The required result is each line of the entries below containing the string "agent".

Material for the task:
□ □ □
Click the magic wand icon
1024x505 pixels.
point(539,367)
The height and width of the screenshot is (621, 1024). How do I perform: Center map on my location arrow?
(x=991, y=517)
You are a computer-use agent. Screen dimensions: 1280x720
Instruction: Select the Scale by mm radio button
□ □ □
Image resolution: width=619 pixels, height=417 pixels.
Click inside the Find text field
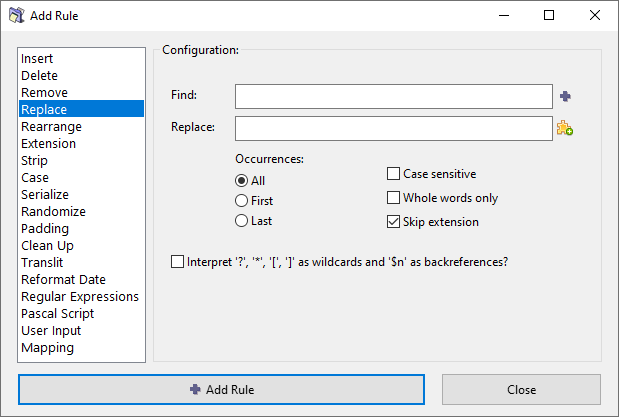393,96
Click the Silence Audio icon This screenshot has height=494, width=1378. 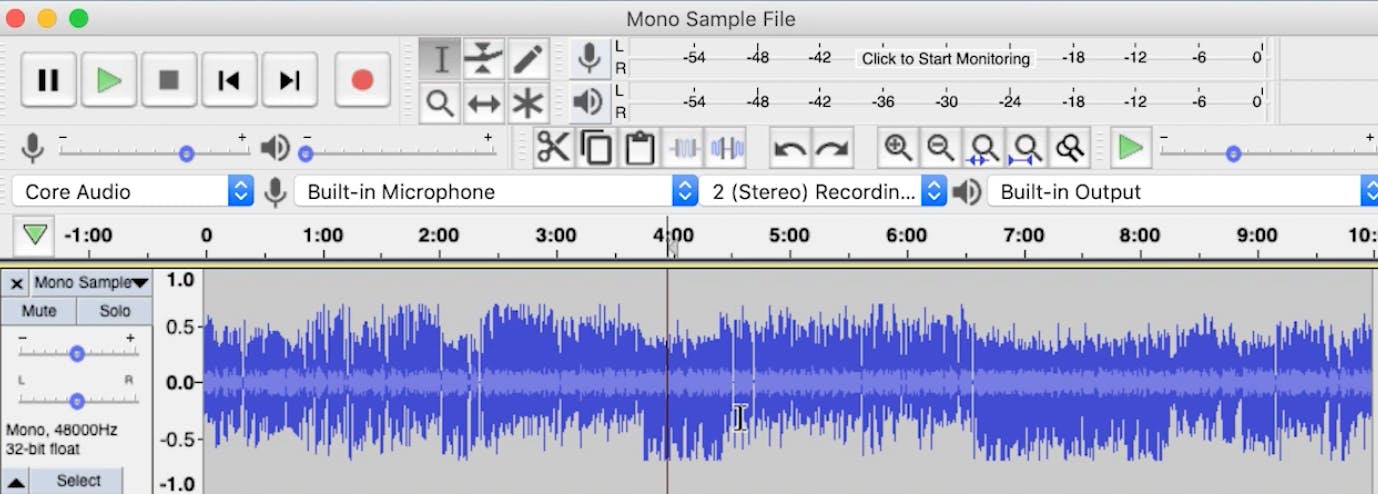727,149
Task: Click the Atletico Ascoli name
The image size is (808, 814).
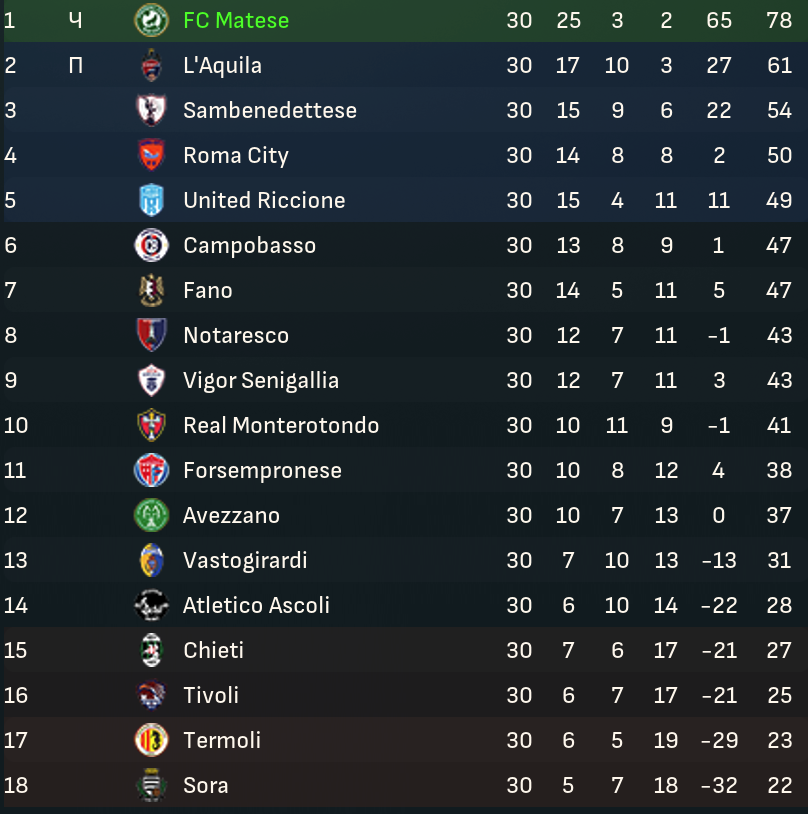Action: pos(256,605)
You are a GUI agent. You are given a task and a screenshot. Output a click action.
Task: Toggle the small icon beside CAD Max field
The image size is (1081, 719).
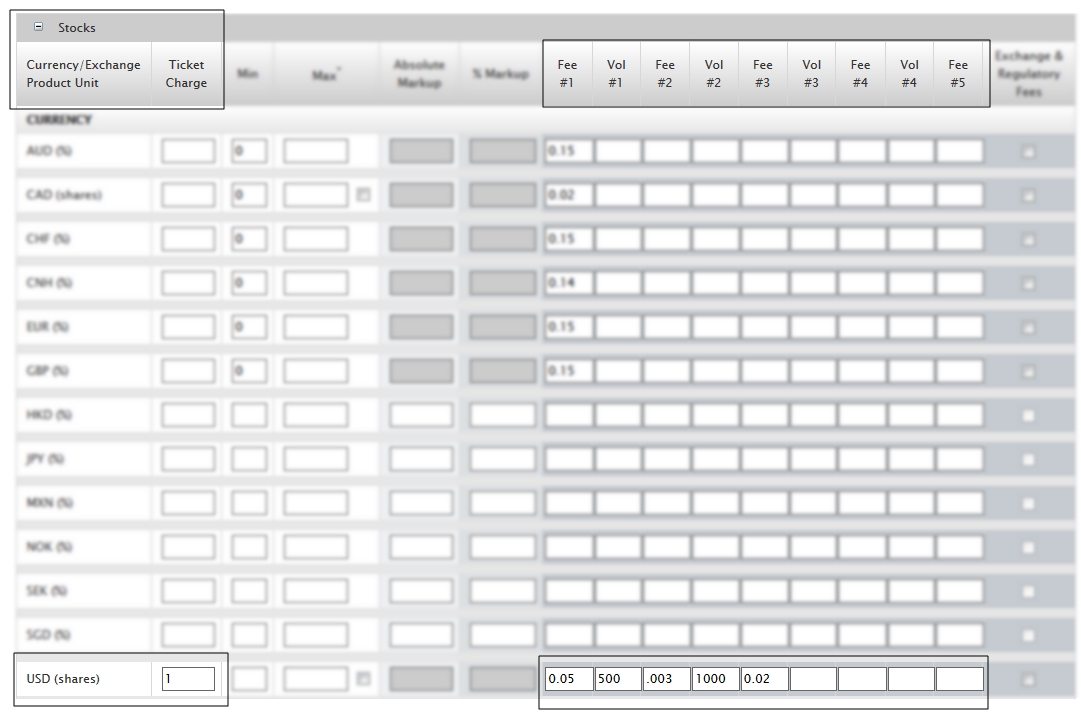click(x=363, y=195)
□ □ □
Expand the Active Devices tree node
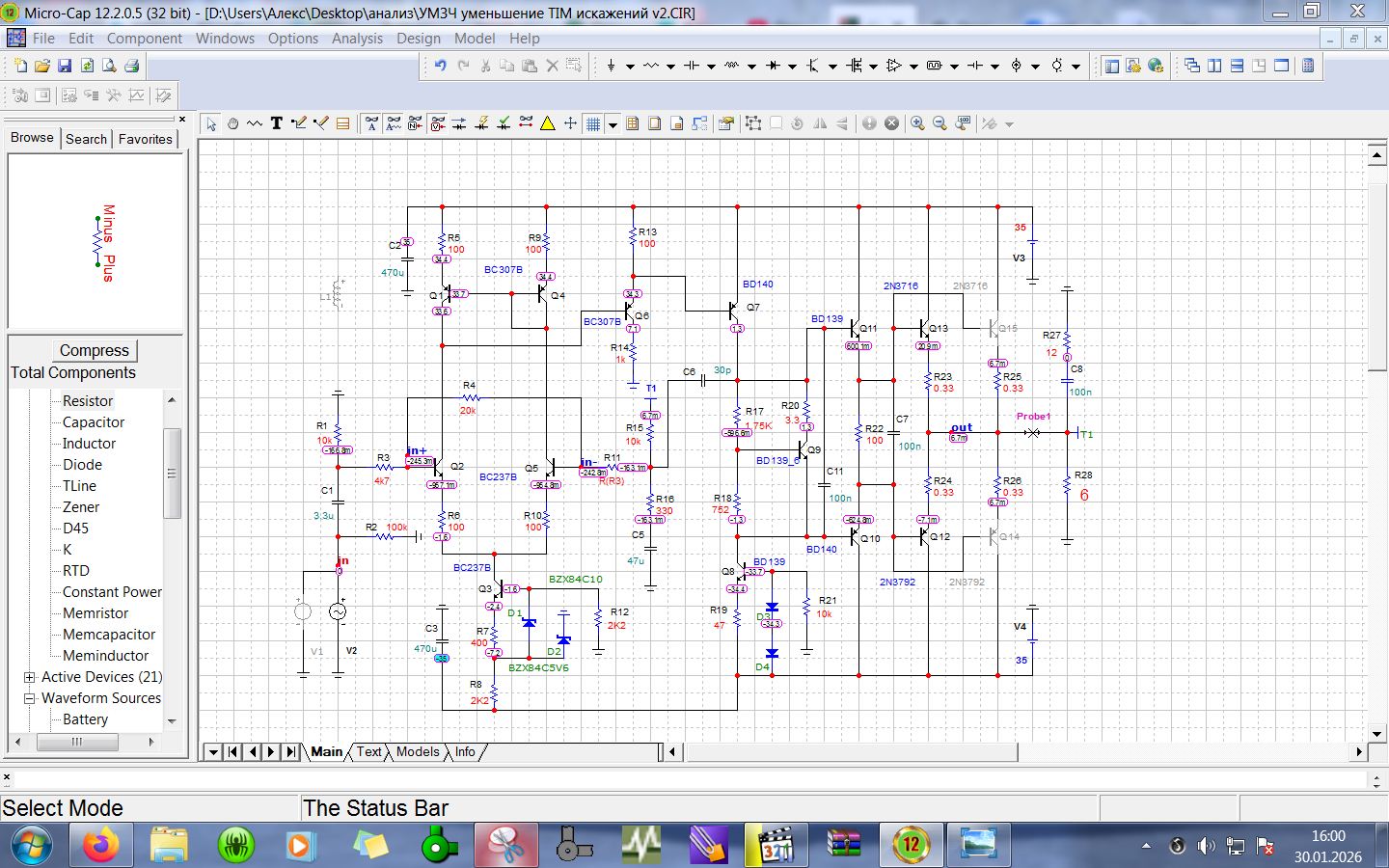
□ □ □
Answer:
You are a computer-use agent. Screen dimensions: 1280x720
You are a GUI agent. You are given a task and a screenshot. Output a click action.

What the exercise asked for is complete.